In 2019, the church crossed paths with TrueLove.Is and decided to open a chapter in India. The effort is fairly new here to have enough stories to share; however, they have already gotten the ball rolling. “People from the community think of pubs and bars as safe spaces because they believe they won’t be judged there, and we strive to become that safe space for them instead,” says Pastor Karan. He even says that in a short time period of 5 months they have been able to get the core members of the group to understand the case in point that none of them would judge another based on their sexual identity. “Many Christians have questions and we want to be able to answer them and help them understand,” he adds.

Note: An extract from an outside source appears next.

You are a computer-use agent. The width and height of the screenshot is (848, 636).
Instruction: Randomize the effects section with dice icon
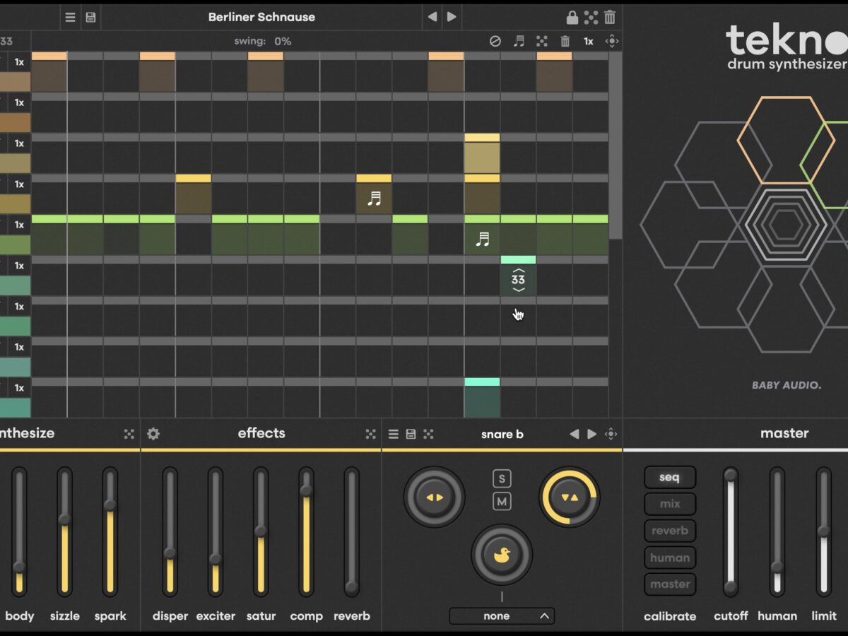coord(370,434)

“We are not a pro-LGBTQ church,” Paresh confirms, “We completely believe in the Word of God and so we are a safe space that is equipped to handle questions about sexuality, gender, gender confusion and more,” he adds. He clarifies that he himself comes from the LGBTQ community. “I have not been a part of the community for 12 years. I no longer identify as a gay man, but as same-sex attracted,” he says. The difference, he says, is that a gay person celebrates their identity and acts on it, while a same-sex attracted person does not act on it. He runs this chapter along with Supriya, who also identifies as same-sex attracted, he adds.
Sometimes people struggle and they need a community and that’s what they claim that they want to be. There are no LGBTQ members, emphasises Paresh. Karan adds, “We are not aware of people’s orientation. But we have noticed members who have shown traits and we have members we are sure have shown the inclination but have not come out.” The end goal, you ask? Make them fall in love with Jesus, which is what TrueLove.Is about, says Pastor Karan.